## Input records
:::
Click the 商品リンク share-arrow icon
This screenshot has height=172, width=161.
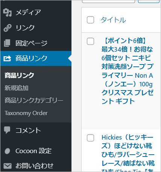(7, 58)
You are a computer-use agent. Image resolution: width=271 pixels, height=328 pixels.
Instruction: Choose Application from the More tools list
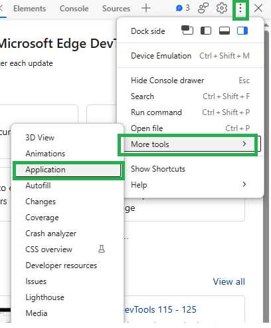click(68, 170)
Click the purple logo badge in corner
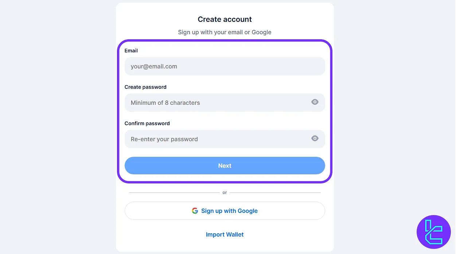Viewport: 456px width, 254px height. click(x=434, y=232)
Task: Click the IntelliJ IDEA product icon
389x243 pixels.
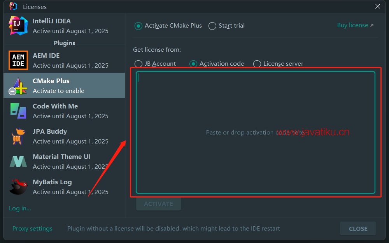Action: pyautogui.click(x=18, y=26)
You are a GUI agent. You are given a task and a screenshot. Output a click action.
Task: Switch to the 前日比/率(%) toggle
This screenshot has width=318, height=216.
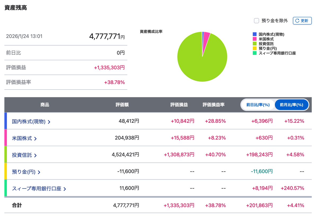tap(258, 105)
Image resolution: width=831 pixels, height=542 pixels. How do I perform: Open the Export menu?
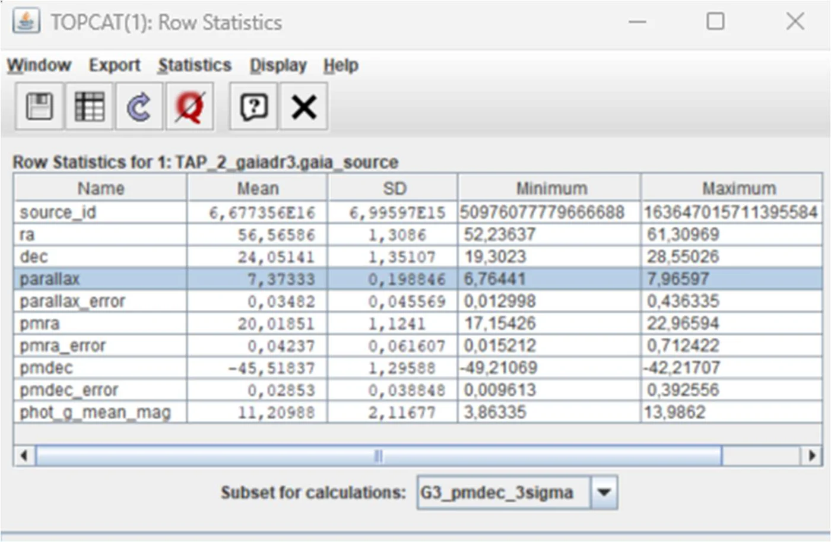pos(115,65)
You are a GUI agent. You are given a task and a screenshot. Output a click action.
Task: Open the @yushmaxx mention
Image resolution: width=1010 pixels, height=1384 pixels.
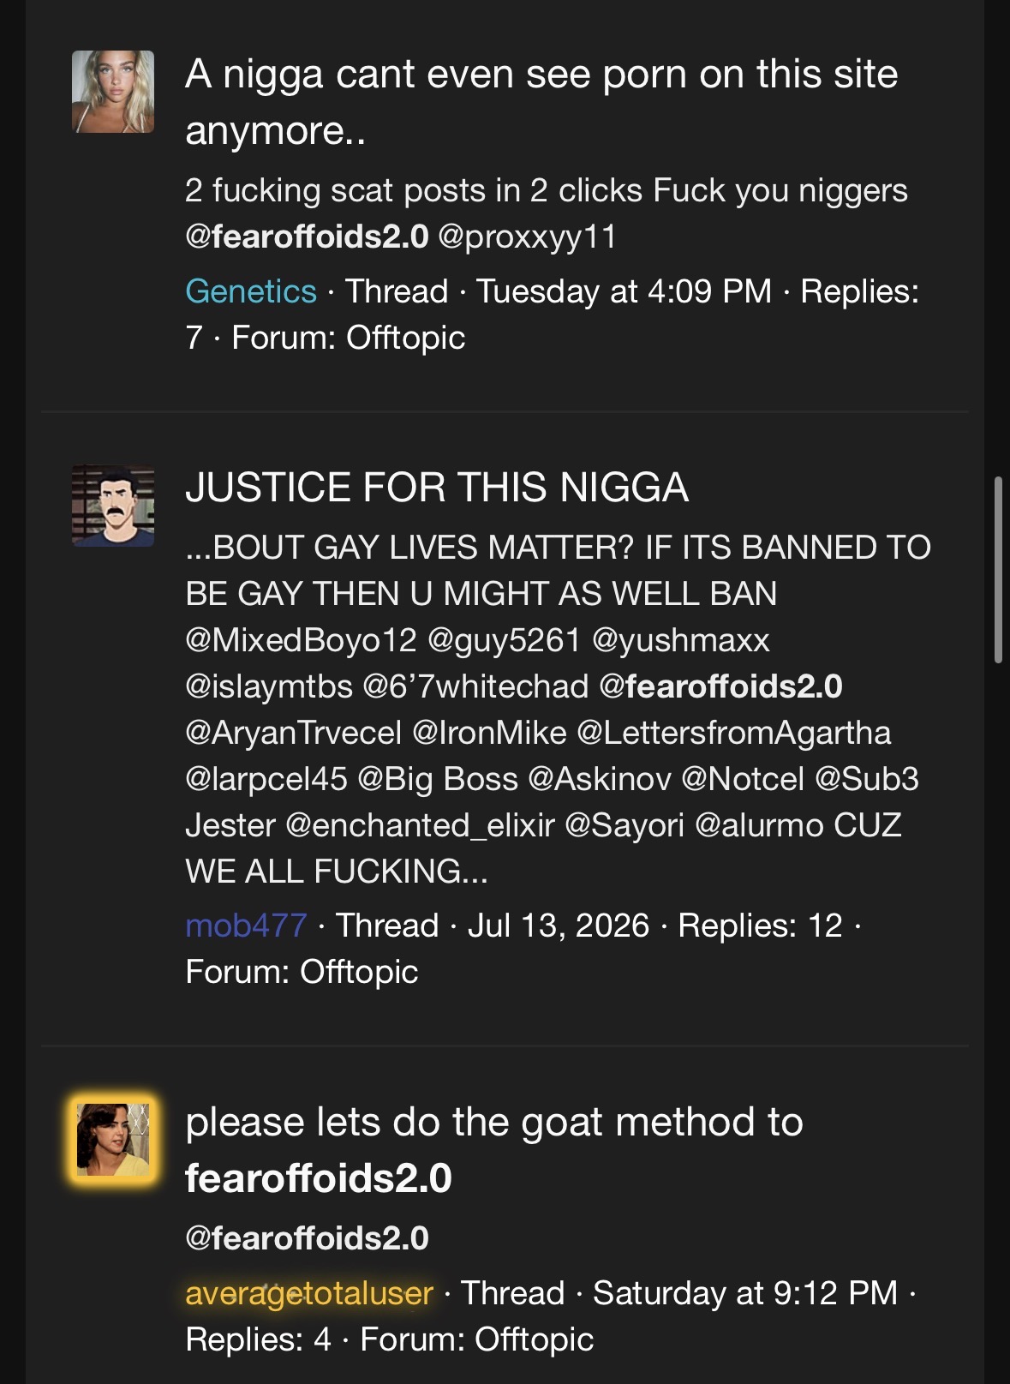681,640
:::
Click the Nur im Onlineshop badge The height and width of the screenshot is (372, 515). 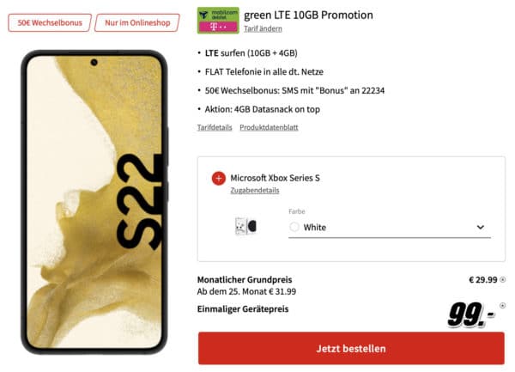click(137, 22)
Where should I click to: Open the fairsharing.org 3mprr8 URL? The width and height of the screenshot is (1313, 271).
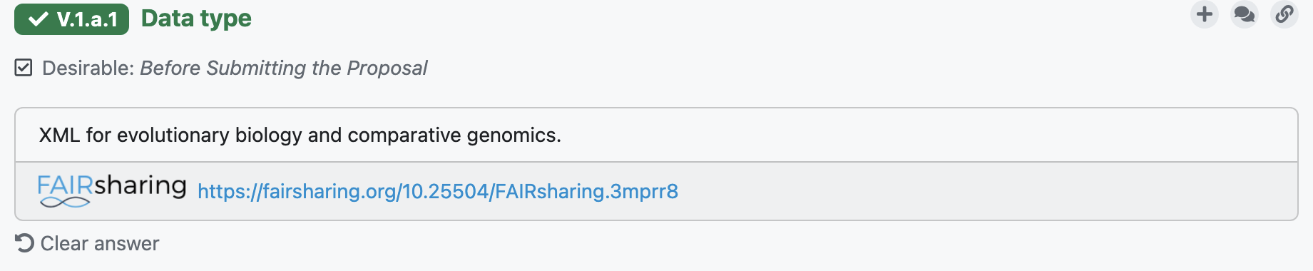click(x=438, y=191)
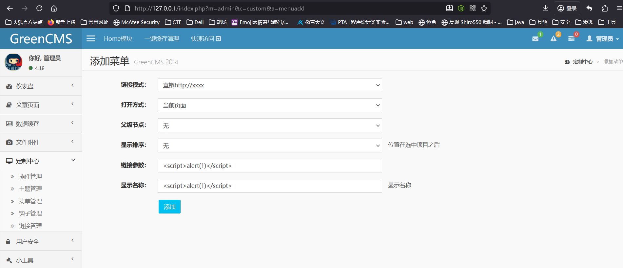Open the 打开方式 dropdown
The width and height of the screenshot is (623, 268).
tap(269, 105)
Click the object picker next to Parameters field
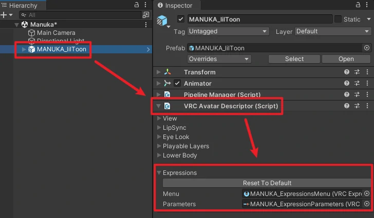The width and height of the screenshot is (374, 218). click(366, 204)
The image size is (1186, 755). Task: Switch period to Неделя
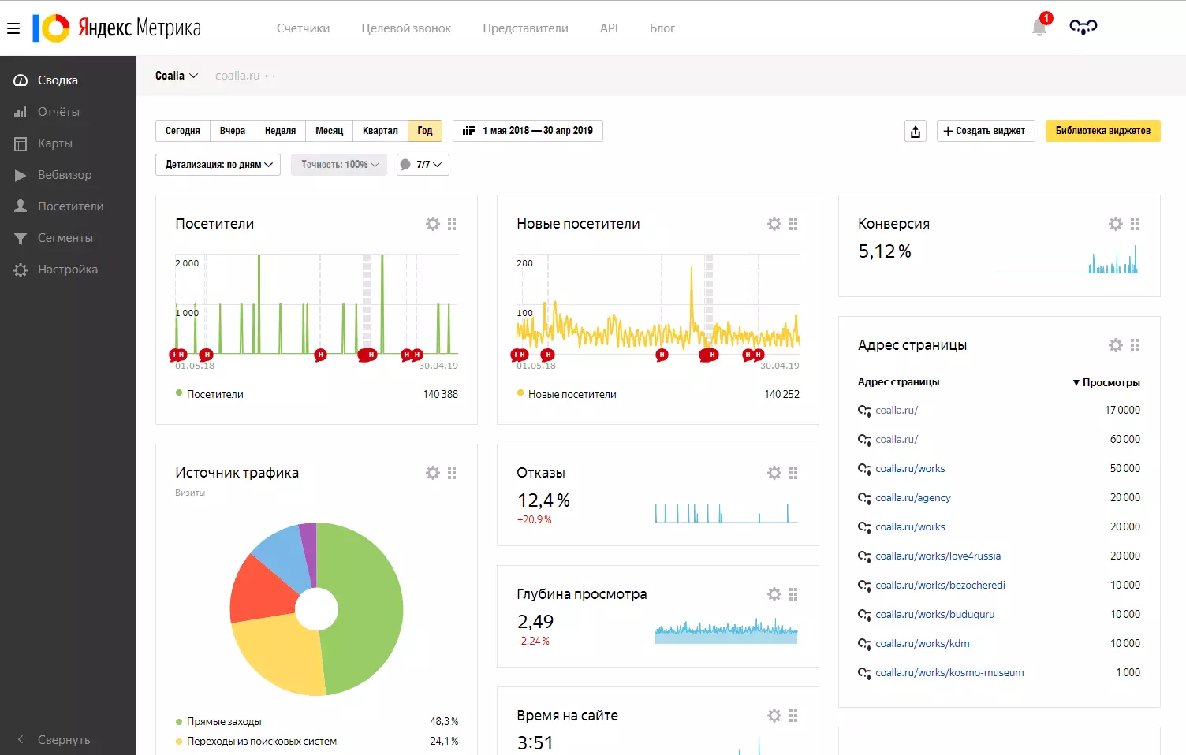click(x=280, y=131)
:::
## Goal
Copy out the lines from the one containing "Click the 商品リンク share-arrow icon" to the one containing "click(68, 170)", including both of those lines, and leave the pictures out.

## Written answer
Click the 商品リンク share-arrow icon
This screenshot has height=172, width=161.
(7, 58)
You are a computer-use agent. Image resolution: width=271 pixels, height=328 pixels.
Instruction: Choose Application from the More tools list
click(68, 170)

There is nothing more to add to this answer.